_Task objective_:
In the entries, find all lines that hold the word "computer" and copy them.

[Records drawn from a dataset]
============
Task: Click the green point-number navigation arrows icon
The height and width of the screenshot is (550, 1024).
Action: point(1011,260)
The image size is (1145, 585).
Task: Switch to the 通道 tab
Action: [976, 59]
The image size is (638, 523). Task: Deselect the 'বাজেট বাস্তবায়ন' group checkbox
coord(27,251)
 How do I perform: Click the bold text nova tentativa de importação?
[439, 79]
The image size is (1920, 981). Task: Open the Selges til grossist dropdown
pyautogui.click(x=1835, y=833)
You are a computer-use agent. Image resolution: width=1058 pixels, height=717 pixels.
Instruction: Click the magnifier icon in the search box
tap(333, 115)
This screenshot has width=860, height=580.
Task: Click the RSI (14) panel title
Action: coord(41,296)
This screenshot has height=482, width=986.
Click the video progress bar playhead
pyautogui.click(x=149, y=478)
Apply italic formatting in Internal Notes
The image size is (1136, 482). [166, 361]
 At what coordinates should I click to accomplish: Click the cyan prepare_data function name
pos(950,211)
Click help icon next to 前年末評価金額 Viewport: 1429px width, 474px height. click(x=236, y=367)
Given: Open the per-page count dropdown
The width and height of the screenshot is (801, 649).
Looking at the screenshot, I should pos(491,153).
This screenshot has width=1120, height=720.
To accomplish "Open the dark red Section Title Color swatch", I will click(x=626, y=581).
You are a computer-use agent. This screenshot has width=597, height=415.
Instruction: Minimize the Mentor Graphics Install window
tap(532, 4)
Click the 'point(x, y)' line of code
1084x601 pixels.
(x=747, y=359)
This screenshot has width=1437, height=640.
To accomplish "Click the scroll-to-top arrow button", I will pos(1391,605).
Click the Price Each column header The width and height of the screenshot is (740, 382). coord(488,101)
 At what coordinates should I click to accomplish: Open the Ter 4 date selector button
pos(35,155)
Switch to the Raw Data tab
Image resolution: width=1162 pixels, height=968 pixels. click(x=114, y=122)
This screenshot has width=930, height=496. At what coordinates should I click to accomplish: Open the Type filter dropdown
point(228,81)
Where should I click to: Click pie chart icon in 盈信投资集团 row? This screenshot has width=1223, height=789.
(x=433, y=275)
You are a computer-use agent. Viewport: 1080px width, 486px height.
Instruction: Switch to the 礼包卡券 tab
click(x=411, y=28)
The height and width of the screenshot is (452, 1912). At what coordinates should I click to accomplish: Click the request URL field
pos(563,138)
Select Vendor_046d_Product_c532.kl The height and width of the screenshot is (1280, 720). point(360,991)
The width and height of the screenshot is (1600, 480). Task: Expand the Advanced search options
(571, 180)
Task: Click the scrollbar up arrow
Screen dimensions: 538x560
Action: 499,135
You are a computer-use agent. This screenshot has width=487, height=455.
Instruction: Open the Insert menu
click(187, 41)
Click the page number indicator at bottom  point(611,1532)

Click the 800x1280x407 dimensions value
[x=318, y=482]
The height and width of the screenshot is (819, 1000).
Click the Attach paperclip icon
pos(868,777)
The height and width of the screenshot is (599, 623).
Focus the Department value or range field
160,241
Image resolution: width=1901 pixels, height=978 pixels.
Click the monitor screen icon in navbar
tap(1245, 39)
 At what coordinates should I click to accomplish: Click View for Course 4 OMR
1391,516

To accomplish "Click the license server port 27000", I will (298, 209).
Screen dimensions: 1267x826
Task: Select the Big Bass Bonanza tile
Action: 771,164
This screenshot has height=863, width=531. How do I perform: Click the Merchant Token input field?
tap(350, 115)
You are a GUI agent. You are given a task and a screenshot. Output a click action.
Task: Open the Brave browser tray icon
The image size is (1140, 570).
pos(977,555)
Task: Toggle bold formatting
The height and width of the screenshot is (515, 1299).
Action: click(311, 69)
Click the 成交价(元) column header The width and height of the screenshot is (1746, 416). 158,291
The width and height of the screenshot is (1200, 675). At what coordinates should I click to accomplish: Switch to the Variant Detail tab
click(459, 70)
============
_Solution for this task_:
You are a computer-use agent. Image resolution: width=1058 pixels, height=717 pixels.
You are a computer-use agent. This screenshot has width=597, height=415.
You are a computer-use agent. Viewport: 1080px width, 486px height.
You are a computer-use agent. This screenshot has width=487, height=455.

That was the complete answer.